On Sat, Nov 22, 2008 at 13:19, Loïc BERTHE berthe.loic@gmail.com wrote:
I've encoutered an error during an ipython's session that I fail to understand :
In [12]: n = 4 In [13]: K = mat(diag(arange(2*n))) In [14]: print K [[0 0 0 0 0 0 0 0] [0 1 0 0 0 0 0 0] [0 0 2 0 0 0 0 0] [0 0 0 3 0 0 0 0] [0 0 0 0 4 0 0 0] [0 0 0 0 0 5 0 0] [0 0 0 0 0 0 6 0] [0 0 0 0 0 0 0 7]]
In [15]: o = 2*arange(n) In [16]: kc = 10 + arange(n) In [17]: K[ r_[o-1, o], r_[o, o-1] ] = r_[kc, kc] In [18]: print K [[ 0 0 0 0 0 0 0 10] [ 0 1 11 0 0 0 0 0] [ 0 11 2 0 0 0 0 0] [ 0 0 0 3 12 0 0 0] [ 0 0 0 12 4 0 0 0] [ 0 0 0 0 0 5 13 0] [ 0 0 0 0 0 13 6 0] [10 0 0 0 0 0 0 7]]
In [19]: K[ r_[o-1, o], r_[o, o-1]] += 10*r_[kc, kc]
<type 'exceptions.ValueError'> Traceback (most recent call last) /home/loic/Python/numpy/<ipython console> in <module>() <type 'exceptions.ValueError'>: array is not broadcastable to correct shape
In [20]: print K[ r_[o-1, o], r_[o, o-1]].shape, r_[kc, kc].shape (1, 8) (8,)
In [21]: print K[ r_[o-1, o], r_[o, o-1]].shape, r_[kc, kc][newaxis, :].shape (1, 8) (1, 8)
In [22]: K[ r_[o-1, o], r_[o, o-1]] += 10*r_[kc, kc][newaxis, :]
<type 'exceptions.ValueError'> Traceback (most recent call last) /home/loic/Python/numpy/<ipython console> in <module>() <type 'exceptions.ValueError'>: array is not broadcastable to correct shape
Could you explain me :
- Why do an assignment at line 17 works where an increment raises an
error (line 19) ?
matrix objects are a bit weird.
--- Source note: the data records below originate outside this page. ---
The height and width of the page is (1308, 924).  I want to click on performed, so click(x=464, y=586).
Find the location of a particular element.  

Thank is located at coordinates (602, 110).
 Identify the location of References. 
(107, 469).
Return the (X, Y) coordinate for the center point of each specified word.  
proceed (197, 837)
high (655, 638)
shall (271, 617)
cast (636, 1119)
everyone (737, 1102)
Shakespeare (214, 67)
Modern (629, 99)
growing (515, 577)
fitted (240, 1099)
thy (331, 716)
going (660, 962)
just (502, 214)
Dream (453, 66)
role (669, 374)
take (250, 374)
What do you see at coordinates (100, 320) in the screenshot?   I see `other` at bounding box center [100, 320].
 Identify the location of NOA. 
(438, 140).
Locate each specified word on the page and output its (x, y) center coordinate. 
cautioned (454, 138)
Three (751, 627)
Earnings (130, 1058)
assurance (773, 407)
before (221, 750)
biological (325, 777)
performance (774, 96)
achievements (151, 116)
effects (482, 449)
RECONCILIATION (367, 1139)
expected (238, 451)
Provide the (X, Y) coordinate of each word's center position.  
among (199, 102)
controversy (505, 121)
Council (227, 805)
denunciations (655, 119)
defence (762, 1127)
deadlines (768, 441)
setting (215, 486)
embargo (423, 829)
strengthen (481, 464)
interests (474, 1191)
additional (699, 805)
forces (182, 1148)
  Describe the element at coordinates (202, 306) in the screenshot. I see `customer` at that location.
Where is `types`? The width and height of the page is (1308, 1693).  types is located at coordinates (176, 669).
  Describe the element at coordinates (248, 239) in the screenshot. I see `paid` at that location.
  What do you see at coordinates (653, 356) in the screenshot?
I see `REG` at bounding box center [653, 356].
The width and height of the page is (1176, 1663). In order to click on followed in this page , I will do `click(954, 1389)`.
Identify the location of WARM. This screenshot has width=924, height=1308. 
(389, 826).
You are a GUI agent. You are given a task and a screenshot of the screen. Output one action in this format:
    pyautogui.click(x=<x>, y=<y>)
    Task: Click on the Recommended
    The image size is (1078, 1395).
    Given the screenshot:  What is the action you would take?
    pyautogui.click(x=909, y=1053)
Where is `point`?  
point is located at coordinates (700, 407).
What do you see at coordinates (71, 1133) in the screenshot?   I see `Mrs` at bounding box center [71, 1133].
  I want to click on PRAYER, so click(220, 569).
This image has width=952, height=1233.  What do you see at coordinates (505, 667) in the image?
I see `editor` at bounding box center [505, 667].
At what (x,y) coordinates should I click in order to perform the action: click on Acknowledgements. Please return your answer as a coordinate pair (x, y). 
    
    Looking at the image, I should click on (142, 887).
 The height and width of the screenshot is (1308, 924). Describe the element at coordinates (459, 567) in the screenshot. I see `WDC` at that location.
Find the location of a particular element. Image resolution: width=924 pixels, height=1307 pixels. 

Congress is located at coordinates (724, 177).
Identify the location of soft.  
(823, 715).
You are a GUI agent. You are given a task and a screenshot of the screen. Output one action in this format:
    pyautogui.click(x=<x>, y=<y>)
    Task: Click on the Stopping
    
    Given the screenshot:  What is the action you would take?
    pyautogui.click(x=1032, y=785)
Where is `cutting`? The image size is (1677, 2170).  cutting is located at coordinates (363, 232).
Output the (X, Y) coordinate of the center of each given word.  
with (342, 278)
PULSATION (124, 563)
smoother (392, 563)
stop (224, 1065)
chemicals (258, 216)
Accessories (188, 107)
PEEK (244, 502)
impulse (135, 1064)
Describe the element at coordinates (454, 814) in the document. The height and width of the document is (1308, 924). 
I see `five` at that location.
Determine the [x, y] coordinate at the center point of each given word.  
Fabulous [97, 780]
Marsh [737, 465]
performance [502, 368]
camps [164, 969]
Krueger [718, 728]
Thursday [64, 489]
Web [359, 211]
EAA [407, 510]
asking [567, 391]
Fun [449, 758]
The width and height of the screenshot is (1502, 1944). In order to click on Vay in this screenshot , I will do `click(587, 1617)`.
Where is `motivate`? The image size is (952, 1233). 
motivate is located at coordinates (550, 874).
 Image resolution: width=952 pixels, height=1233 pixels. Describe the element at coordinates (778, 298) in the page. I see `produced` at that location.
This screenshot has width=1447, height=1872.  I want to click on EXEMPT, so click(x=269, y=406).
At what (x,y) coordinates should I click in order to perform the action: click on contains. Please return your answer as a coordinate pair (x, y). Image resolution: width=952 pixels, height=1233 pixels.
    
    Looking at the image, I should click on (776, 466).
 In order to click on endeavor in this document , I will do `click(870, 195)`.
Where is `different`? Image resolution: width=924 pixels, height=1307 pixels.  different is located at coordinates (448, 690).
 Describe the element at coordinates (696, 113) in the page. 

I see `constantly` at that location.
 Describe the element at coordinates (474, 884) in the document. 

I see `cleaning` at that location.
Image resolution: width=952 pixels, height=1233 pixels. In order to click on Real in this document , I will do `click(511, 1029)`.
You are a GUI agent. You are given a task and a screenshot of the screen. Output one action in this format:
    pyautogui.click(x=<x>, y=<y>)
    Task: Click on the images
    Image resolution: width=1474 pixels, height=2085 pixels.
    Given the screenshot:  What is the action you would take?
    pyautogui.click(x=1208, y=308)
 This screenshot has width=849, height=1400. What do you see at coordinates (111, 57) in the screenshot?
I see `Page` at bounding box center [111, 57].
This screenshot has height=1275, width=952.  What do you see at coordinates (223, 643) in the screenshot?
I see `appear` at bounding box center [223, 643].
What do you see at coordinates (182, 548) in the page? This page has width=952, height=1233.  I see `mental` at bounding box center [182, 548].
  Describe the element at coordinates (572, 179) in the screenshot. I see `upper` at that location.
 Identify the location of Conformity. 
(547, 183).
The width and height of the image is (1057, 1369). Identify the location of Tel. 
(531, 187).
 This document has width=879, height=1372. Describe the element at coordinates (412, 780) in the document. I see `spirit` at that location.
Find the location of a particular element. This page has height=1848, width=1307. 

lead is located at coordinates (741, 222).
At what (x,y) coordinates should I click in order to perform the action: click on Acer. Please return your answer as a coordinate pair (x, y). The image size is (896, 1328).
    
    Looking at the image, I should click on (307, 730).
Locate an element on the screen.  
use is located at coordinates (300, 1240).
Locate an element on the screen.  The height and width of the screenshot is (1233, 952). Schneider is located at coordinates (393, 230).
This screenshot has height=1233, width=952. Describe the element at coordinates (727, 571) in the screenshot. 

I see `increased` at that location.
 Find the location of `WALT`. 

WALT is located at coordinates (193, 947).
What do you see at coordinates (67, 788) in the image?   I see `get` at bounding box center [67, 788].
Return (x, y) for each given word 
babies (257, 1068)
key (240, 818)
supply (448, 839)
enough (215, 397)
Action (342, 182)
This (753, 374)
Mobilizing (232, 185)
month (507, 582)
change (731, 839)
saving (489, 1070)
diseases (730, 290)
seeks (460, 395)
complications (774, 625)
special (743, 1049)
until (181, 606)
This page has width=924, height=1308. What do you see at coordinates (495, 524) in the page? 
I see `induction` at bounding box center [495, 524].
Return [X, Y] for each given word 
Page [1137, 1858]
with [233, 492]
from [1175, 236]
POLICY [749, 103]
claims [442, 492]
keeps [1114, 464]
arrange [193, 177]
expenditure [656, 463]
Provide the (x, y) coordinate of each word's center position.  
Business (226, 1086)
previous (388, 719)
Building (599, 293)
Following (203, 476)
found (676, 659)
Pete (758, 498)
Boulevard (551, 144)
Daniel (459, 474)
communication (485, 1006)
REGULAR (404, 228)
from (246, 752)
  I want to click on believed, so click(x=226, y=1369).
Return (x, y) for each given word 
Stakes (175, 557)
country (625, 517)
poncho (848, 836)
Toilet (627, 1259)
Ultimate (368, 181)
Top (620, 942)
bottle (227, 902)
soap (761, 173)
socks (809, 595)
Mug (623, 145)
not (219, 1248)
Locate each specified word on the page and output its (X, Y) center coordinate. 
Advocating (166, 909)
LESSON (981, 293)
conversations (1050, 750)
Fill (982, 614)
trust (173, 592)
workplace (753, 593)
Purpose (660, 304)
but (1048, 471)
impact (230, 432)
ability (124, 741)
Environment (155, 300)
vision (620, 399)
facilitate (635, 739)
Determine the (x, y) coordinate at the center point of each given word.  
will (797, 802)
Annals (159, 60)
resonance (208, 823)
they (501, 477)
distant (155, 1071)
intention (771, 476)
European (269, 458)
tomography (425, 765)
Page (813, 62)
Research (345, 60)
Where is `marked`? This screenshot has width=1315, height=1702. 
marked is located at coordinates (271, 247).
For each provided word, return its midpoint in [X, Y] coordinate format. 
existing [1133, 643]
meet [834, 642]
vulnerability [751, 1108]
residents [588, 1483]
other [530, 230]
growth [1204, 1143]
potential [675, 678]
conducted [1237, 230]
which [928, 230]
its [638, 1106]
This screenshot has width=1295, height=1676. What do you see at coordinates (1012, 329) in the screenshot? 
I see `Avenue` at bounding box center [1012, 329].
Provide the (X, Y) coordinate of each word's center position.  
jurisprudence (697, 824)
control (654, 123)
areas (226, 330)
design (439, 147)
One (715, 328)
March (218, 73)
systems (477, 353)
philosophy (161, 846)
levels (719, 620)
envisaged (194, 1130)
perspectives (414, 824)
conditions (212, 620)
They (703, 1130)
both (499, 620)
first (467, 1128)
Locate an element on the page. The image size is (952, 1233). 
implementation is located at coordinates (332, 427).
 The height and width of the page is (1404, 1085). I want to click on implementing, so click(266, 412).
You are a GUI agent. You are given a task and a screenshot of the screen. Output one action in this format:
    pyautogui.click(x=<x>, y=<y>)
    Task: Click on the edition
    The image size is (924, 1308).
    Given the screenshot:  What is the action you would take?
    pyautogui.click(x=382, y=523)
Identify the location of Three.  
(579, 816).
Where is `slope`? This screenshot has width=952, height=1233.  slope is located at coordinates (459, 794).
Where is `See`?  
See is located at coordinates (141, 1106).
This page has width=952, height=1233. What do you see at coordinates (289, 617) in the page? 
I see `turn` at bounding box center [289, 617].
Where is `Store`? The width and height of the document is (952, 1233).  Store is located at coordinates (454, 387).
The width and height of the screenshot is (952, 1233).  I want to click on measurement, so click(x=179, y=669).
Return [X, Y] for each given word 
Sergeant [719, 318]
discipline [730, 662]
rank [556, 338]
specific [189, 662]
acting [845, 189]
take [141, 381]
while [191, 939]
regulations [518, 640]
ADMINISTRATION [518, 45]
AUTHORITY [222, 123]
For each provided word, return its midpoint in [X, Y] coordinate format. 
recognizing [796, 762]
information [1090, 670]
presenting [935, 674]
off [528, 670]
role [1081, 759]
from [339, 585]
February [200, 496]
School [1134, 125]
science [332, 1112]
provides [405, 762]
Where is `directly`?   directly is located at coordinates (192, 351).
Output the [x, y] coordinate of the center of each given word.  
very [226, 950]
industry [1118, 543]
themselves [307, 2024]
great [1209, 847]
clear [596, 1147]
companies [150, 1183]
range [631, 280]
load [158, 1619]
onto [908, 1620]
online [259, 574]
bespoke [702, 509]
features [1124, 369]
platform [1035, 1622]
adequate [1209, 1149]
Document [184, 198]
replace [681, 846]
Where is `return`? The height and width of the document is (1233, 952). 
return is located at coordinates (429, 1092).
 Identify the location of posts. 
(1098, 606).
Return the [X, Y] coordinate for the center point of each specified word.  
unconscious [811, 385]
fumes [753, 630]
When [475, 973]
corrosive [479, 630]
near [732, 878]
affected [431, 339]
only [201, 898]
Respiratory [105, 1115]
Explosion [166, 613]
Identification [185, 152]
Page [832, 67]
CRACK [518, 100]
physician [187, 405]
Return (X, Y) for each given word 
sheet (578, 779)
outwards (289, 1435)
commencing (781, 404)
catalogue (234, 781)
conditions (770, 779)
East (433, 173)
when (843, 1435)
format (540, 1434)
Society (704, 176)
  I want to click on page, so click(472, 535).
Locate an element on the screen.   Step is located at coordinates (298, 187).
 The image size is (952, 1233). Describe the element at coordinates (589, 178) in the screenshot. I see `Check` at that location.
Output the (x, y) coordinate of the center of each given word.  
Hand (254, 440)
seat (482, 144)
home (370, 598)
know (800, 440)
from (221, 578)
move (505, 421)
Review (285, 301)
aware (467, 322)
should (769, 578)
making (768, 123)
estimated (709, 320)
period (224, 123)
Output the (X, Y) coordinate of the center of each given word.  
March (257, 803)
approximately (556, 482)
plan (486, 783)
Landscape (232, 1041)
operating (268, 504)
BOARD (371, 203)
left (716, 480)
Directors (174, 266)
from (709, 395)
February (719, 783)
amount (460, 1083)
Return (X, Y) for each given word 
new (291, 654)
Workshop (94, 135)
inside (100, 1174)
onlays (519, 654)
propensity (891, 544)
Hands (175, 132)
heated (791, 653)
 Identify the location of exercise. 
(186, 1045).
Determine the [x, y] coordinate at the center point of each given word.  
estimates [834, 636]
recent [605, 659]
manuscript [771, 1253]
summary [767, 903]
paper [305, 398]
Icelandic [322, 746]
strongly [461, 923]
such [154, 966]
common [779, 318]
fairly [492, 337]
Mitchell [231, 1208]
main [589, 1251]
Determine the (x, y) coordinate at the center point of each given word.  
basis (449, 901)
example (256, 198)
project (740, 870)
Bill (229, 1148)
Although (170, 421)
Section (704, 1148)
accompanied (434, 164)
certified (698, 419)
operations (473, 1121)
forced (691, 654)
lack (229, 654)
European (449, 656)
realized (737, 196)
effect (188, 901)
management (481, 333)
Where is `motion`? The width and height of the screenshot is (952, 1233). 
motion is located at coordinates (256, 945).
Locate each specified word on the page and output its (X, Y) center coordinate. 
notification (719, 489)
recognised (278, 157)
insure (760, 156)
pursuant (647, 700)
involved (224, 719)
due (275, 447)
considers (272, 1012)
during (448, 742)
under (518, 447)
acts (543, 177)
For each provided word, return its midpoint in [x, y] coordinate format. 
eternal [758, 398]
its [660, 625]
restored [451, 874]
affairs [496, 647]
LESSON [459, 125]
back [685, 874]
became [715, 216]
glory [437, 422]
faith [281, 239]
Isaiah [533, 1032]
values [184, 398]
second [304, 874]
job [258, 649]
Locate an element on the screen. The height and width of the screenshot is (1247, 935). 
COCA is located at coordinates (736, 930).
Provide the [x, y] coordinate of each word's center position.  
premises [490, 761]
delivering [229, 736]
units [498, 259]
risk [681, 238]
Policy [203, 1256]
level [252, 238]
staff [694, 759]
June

Most operations on them always return a 2D matrix, even if the same operation on a regular ndarray would return a 1D array. In the assignment, no object is actually created by indexing K, so this coercion never happens, and the effect is the same as if you were using ndarrays. With +=, on the other hand, indexing K does return something that gets coerced to a 2D matrix. I'm not entirely sure where the ValueError is getting raised, but I suspect it happens when the result is getting assigned back into K.
Your code works fine if you just use regular ndarray objects. I highly recommend just using ndarrays, especially if you are going to be doing advanced indexing like this. The "always return a 2D matrix" semantics really get in the way for such things.
Robert Kern wrote:
matrix objects are a bit weird. Most operations on them always return a 2D matrix, even if the same operation on a regular ndarray would return a 1D array.
Whatever happened to the proposals to improve this? I think there were some good ideas floated.